What I found was a bunch of directory services, WindowServer, etc. issues so I attacked this thing with all I could think of.

*WARNING THIS IS NOT RECOMMENDED FOR PEOPLE UNCOMFORTABLE WITH BASH/UNIX *

I booted up to a install disc (10.6.3) and went into the menu and opened up Terminal and started renaming the following items:

/Library/LaunchAgents
/Library/LaunchDaemons
/Library/Preferences
/System/Library/Caches
/System/Library/FrameWorks
/System/Library/LaunchAgents
/System/Library/LaunchDaemons
/System/Library/Private\ Frameworks
/System/Library/StartupItems
/System/Library/CoreServices/Finder
/System/Library/CoreServices/SystemUIServer
/System/Library/CoreServices/SystemEvents

I renamed all of those with a ~OLD
and then did an install. I was able to preserve the user and all their settings (not 100% sure of the 3PP apps they had installed). But the good news is that it was able to boot up and I haven't seen the issue show up after several hours.
Had I had more time and more energy to pour into this I wouldn't pin pointed it down to fewer things but I checked the sizes of all the directories I had changed and saw that the new ones created by the installer were larger than the ~OLD versions I had created meaning that there was little loss there and it would be safe to delete the ~OLD after a couple more days of testing.
I hope this all helps, otherwise I'll keep thinking 🙂

Jul 1, 2011 10:20 PM in response to Peter DeWolf

sudden blue screen flashes then I see the login screen. Lose all work. All apps shut down and logged out and the login screen appears.


This has happened twice while browsing on safari and once on firefox and once on Google Chrome and twice while using iTunes and Pathfinder. Extremely random and can not seem to be intentionally duplicated.


I recently bought my first Macbook Pro 3 months ago. I am severely disappointed. Now my 90 day phone coverage is over and I must pay $349 for the “apple protection plan” to get any service (but who will protect me from apple?).

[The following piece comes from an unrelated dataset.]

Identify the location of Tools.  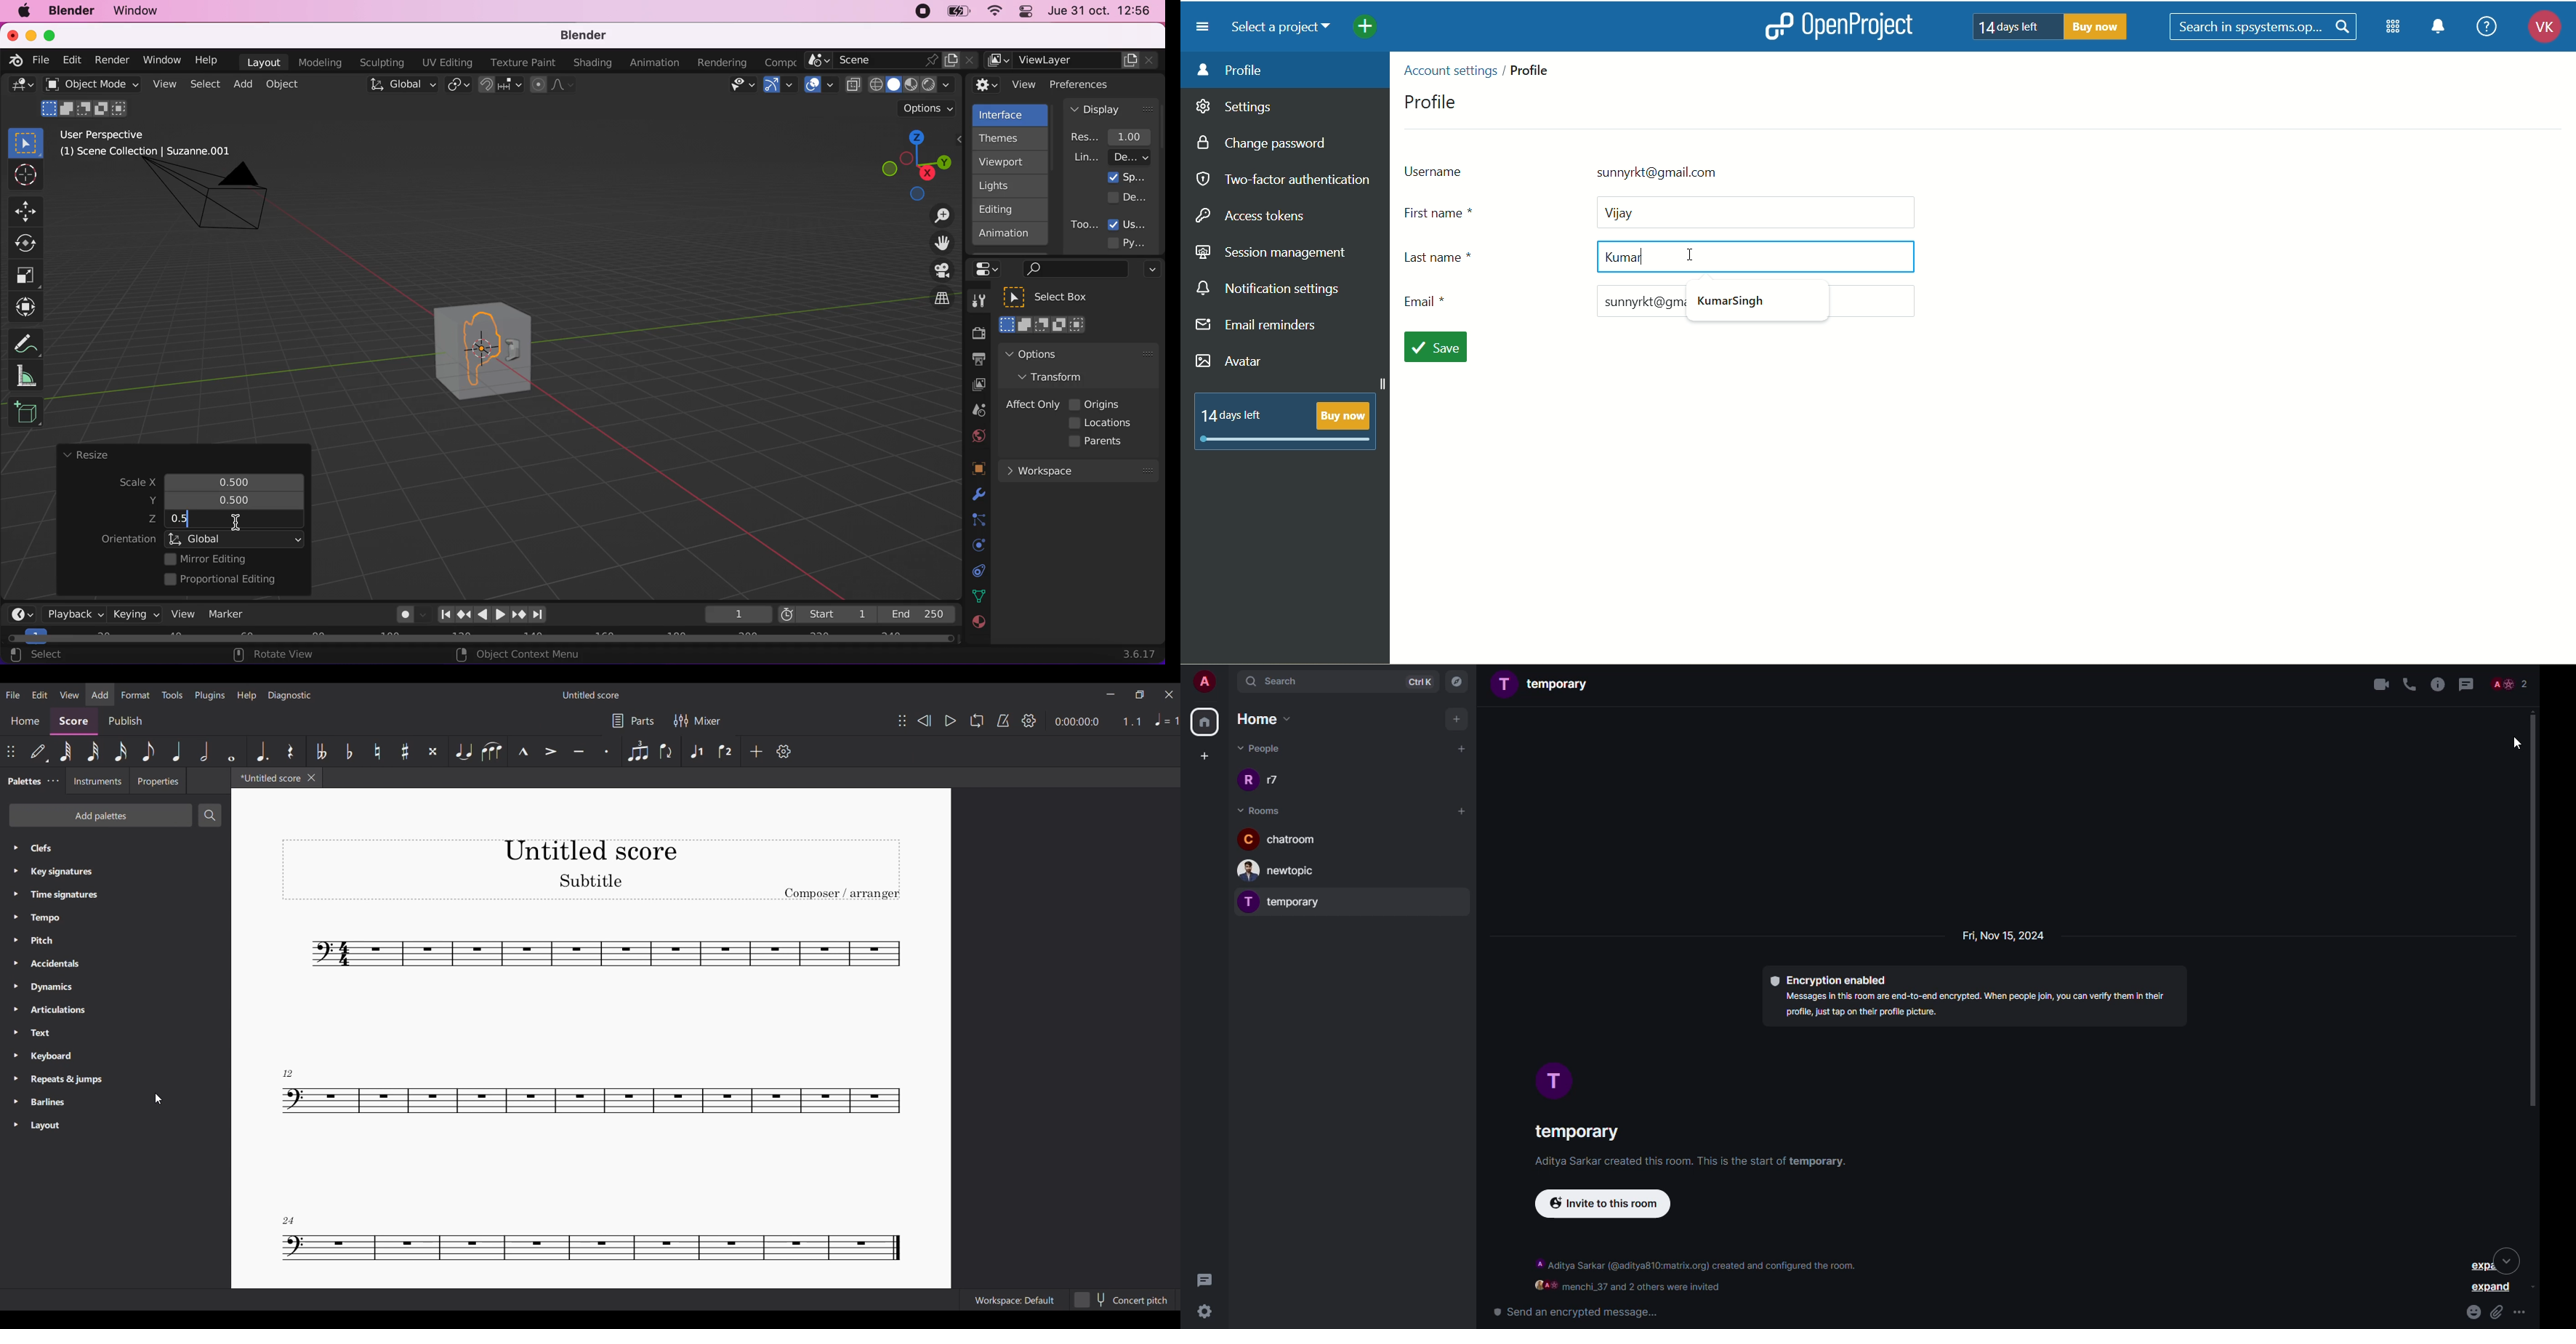
(172, 695).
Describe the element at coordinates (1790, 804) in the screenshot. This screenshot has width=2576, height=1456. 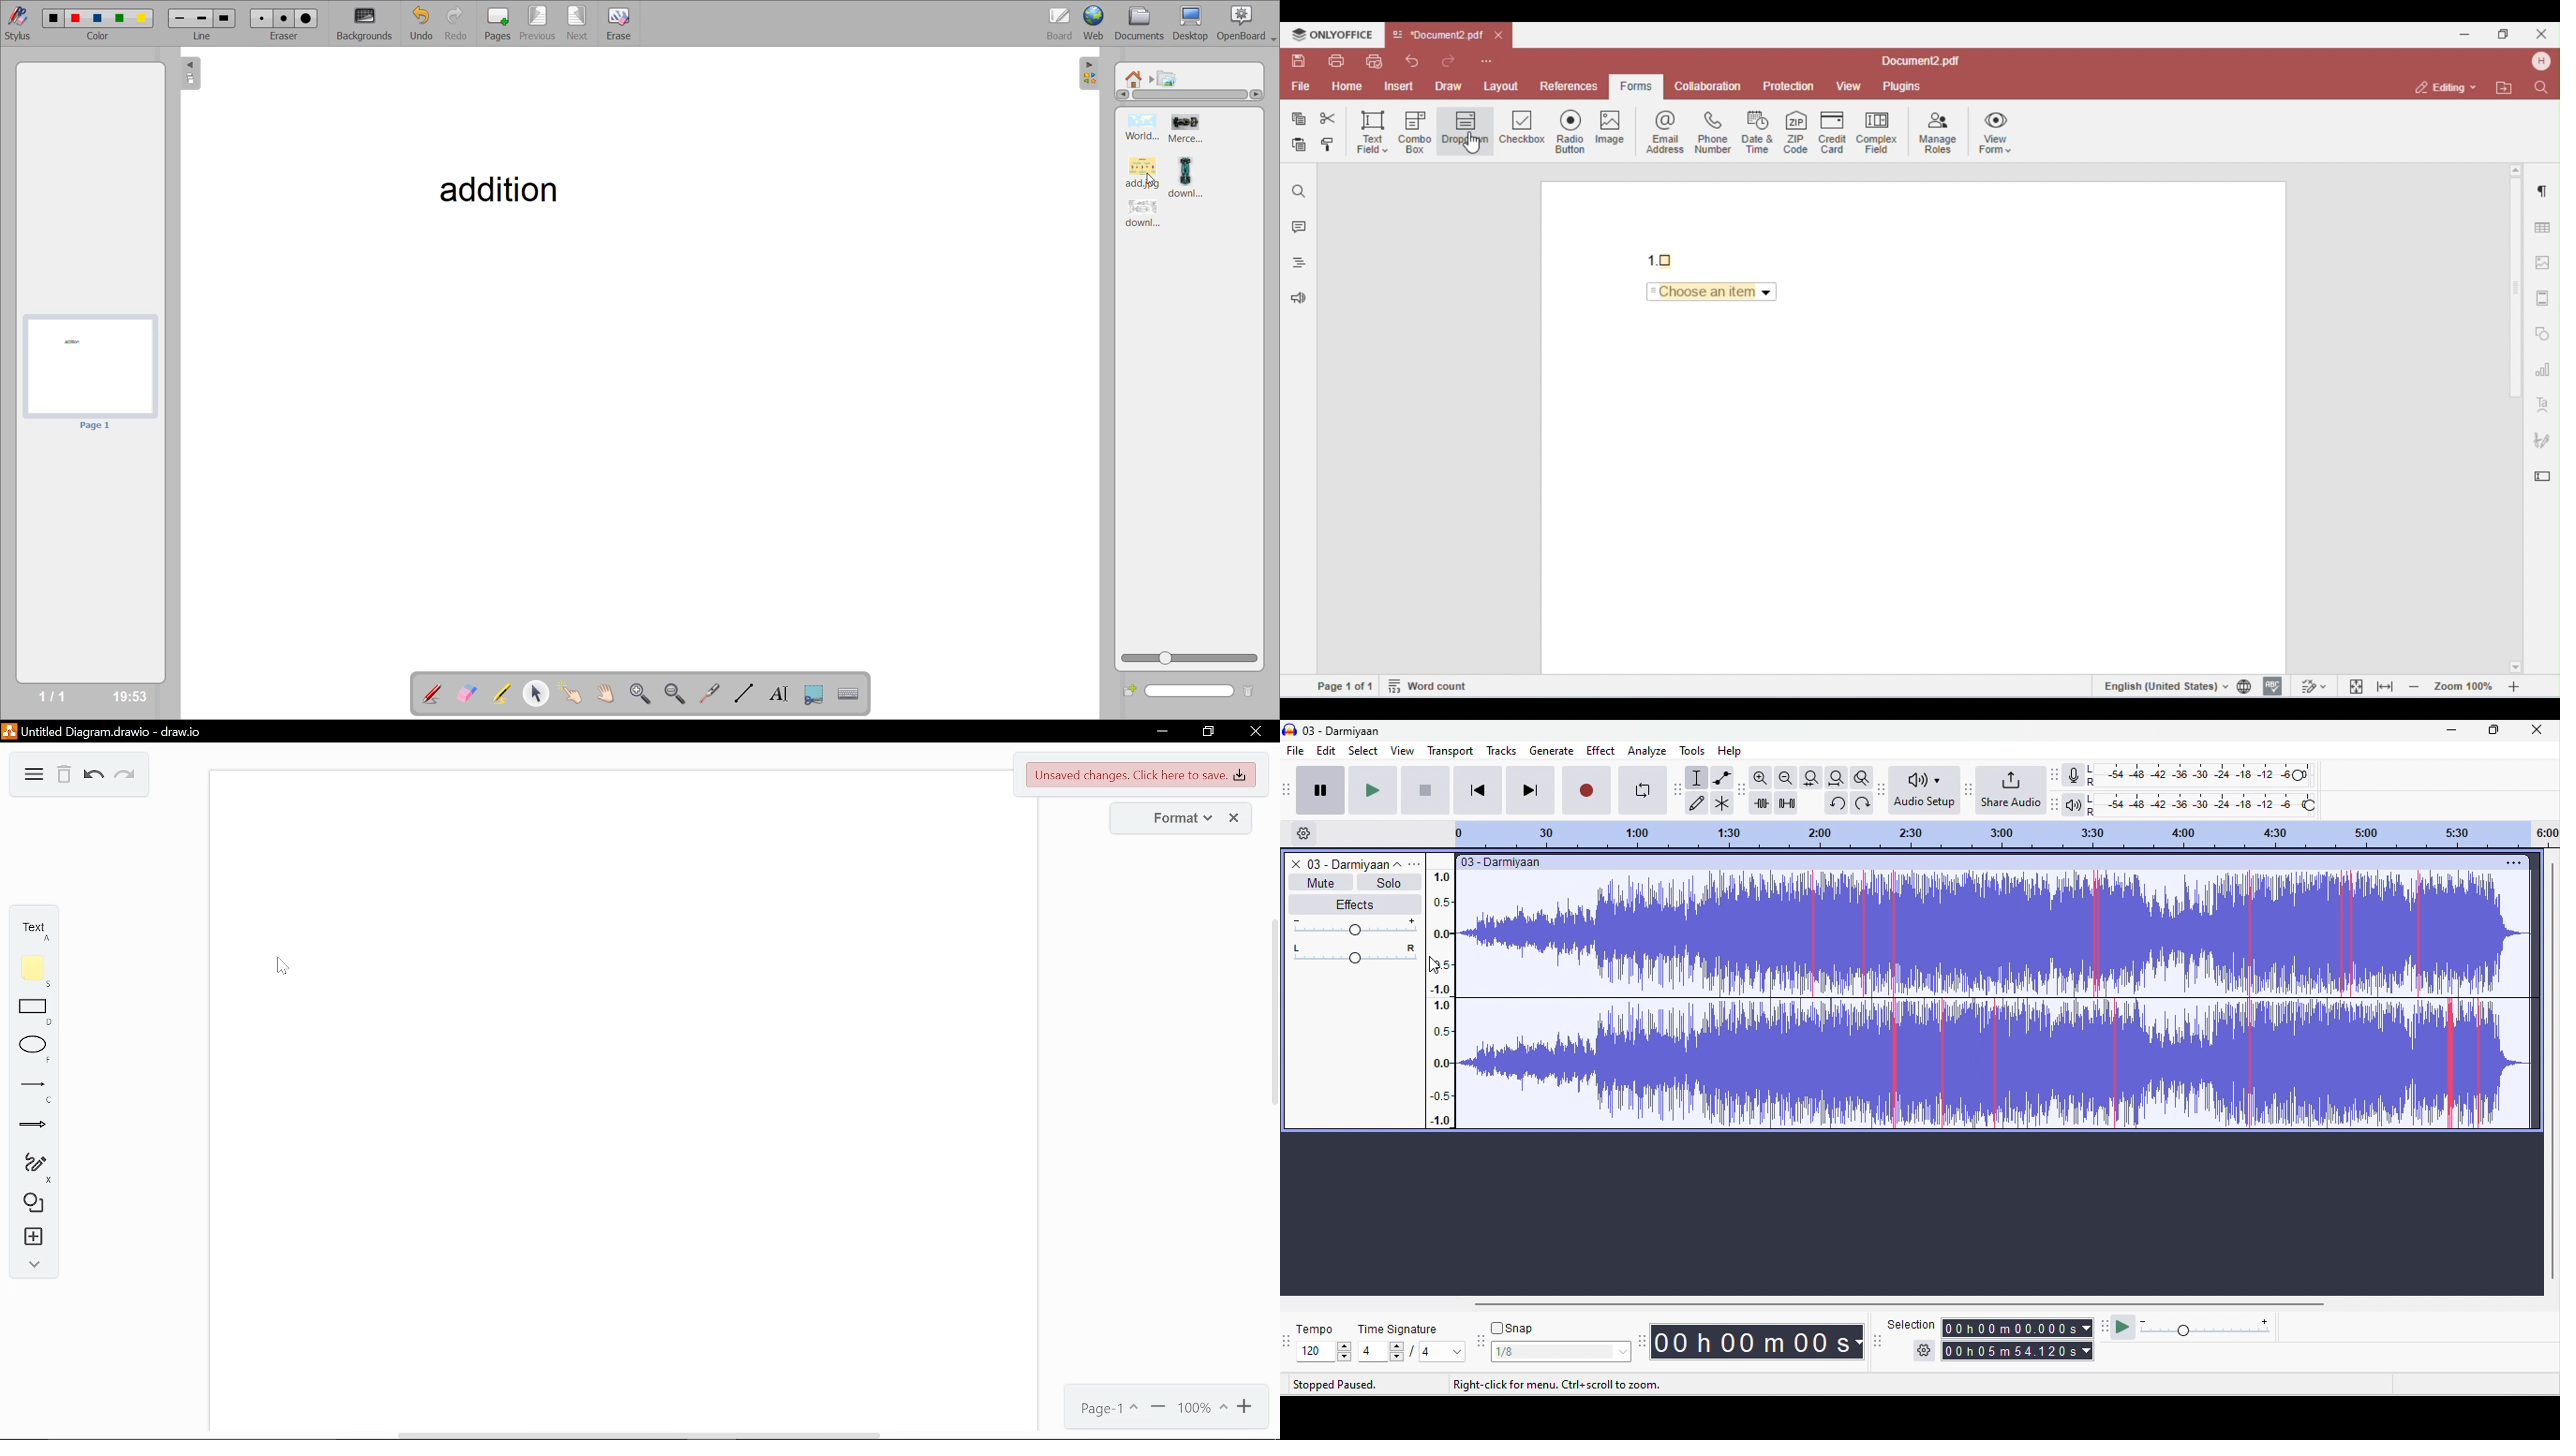
I see `silence selection` at that location.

It is true I have a lot of apps installed and there are lots of factors involved, but although there is a problem both the service center and the phone service refuse to help (unless, of course, I have the “protection plan” but how far does the “protection” go?).


Macbook Pro 15”


Mac OSX 10.6.8


Processor: 2 GHz intel core i7


Memory: 8 GB 1333 MHz DDR3


I think the sudden blue screen and logout is happening because of the peripherals. Lately I have had firewire and usb external hard drives plugged in because that is where I keep my iTunes libraries and lately I have been doing work with the external hard drives.


  1. I did the “hold opt-CMD- P- R while restarting” to redo the memory.
  2. I restarted in safe mode and that seemed to work for a day.
  3. I did the onyx.app clean scenario
  4. I am thinking about doing a clean install and start over again.

Jul 18, 2011 2:29 AM in response to koDiacc

Yes, but I don't feel comfortable doing the trick mentioned before and he warns the user not to do it if we feel uncomfortable with it.


Happened again: I did a complete erase and reinstall and I have slowly added the most essential apps. I installed Devonthink, pathfinder, launchbar… and when I installed “Blast” I went to enter the serial number and immediately it showed the blue screen and logged out! So, I immediately uninstalled “Blast” using appcleaner.